Applicable in the Commonwealth of Pennsylvania

At our practice, your privacy and confidentiality are of the utmost importance. We are committed to protecting your personal health information in accordance with Pennsylvania law, the Health Insurance Portability and Accountability Act (HIPAA), and standards of ethical care.

Confidentiality in Therapy

The information you share during sessions is confidential and will not be disclosed without your written authorization, except in situations where disclosure is required by law. As licensed mental health professionals in Pennsylvania, we are mandated reporters and must take appropriate action in the following circumstances:

  • Suspected abuse or neglect of a child, dependent adult, or elderly person must be reported immediately to the appropriate protective services or authorities.

  • If you pose a serious threat of harm to another person, we are required to take steps to warn the potential victim and notify law enforcement.

  • If there is a serious risk of harm to yourself, we will make every effort to collaborate with you in ensuring your safety. However, if necessary, we may take additional protective actions without your consent as permitted under Pennsylvania law.

These exceptions are in place to promote safety and uphold our legal and ethical responsibilities.

HIPAA Compliance

We comply with all federal regulations under the Health Insurance Portability and Accountability Act (HIPAA). This includes the secure storage and handling of all health records, as well as your rights to:

  • Access your medical and mental health records

  • Request corrections to your records

  • Know how your information is shared or disclosed

  • Receive a copy of our full HIPAA Notice of Privacy Practices upon request

Your personal health information (PHI) is never shared with outside parties without your explicit written permission, except in the legal exceptions noted above.

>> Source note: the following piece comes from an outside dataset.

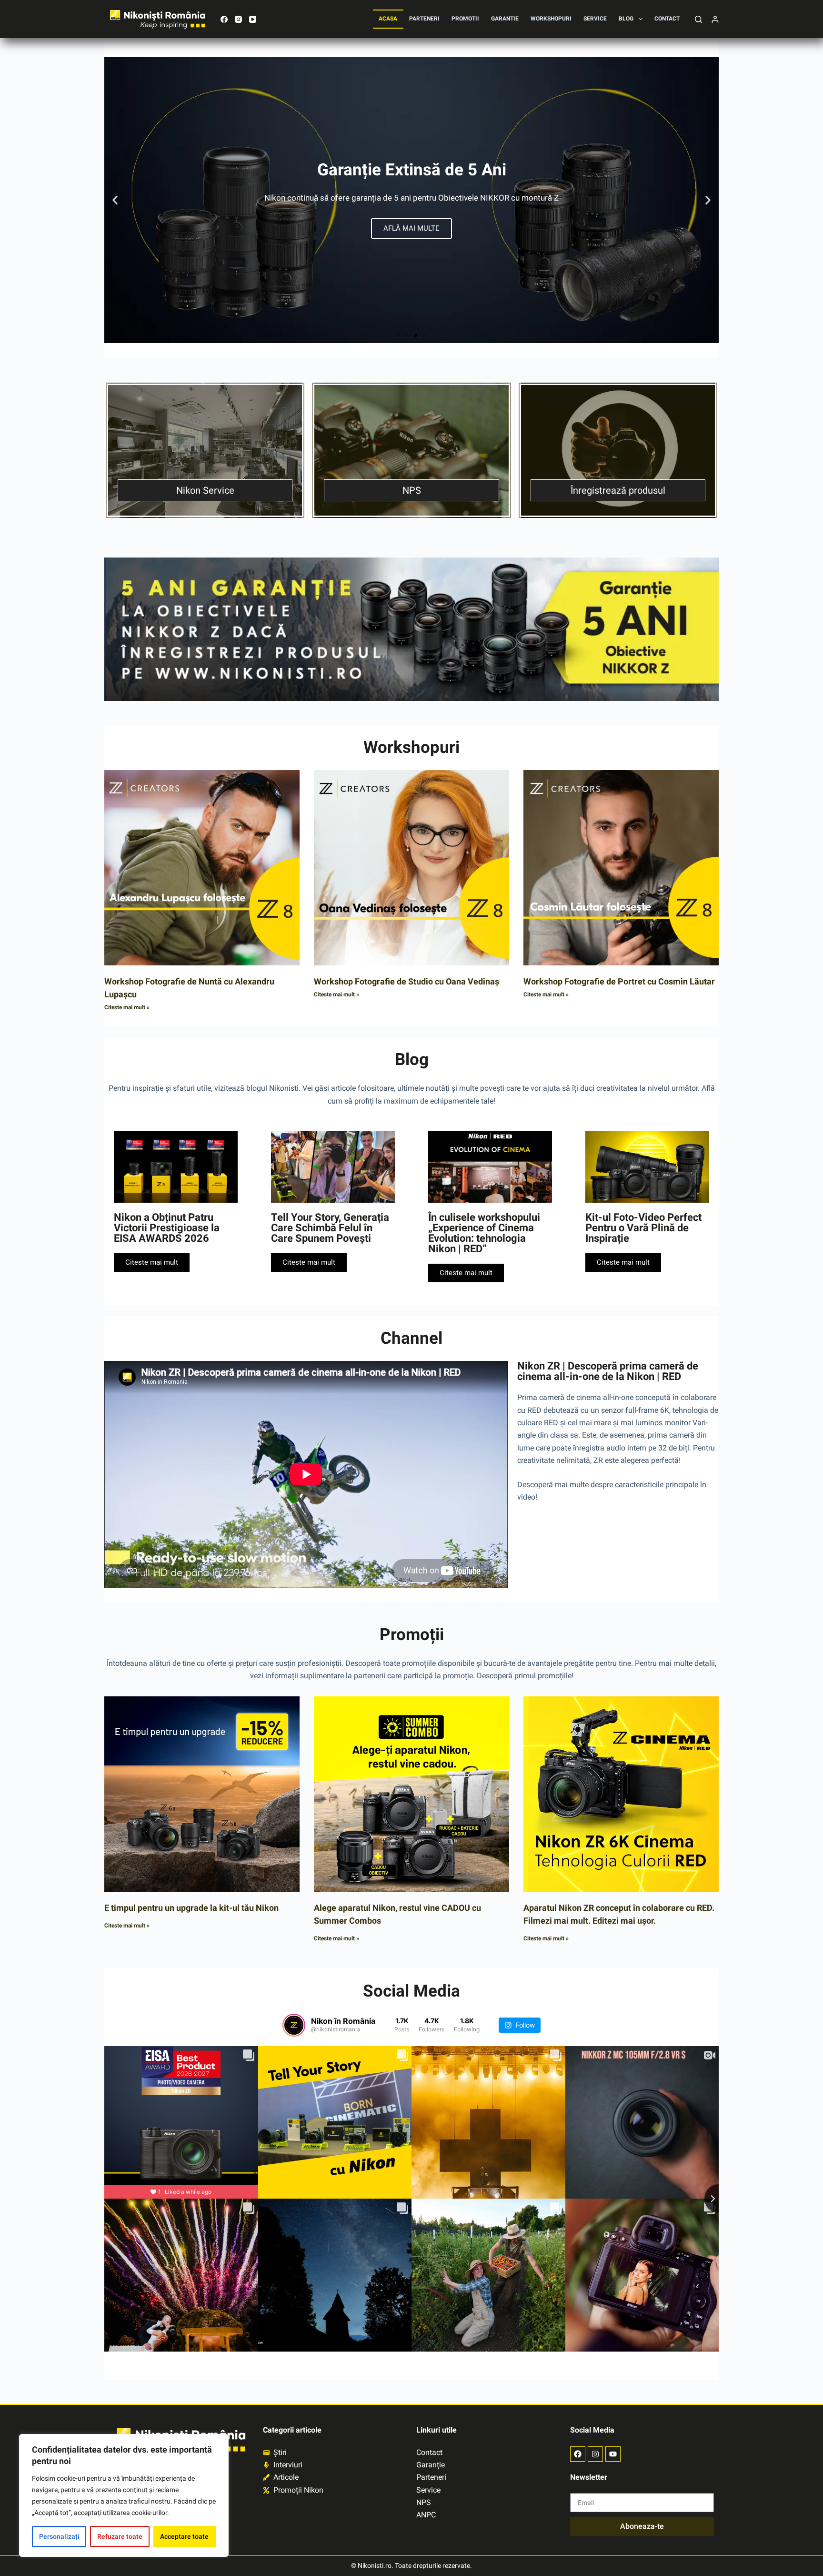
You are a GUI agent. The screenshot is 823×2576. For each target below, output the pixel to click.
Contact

Telehealth & Digital Privacy

We offer secure, HIPAA-compliant telehealth services via Doxy.me, a platform designed specifically for healthcare providers. Here’s how we protect your digital privacy:

  • End-to-End Encryption: Your video sessions are encrypted in real time and are never recorded or stored.

  • No Downloads Required: Doxy.me works through your browser, minimizing security risks from apps or software installations.

  • Data Minimization: We do not collect unnecessary data through telehealth sessions. Doxy.me complies with HIPAA, GDPR, and HITECH Act security and privacy standards.

  • Secure Environment: Please ensure that you attend sessions from a private, quiet space to help protect your own confidentiality on your end.

We continually monitor and update our digital practices to align with evolving HIPAA standards and Pennsylvania laws.

If you have any questions about your privacy rights or how your information is protected, we encourage you to ask. Your comfort and trust are central to the therapeutic process.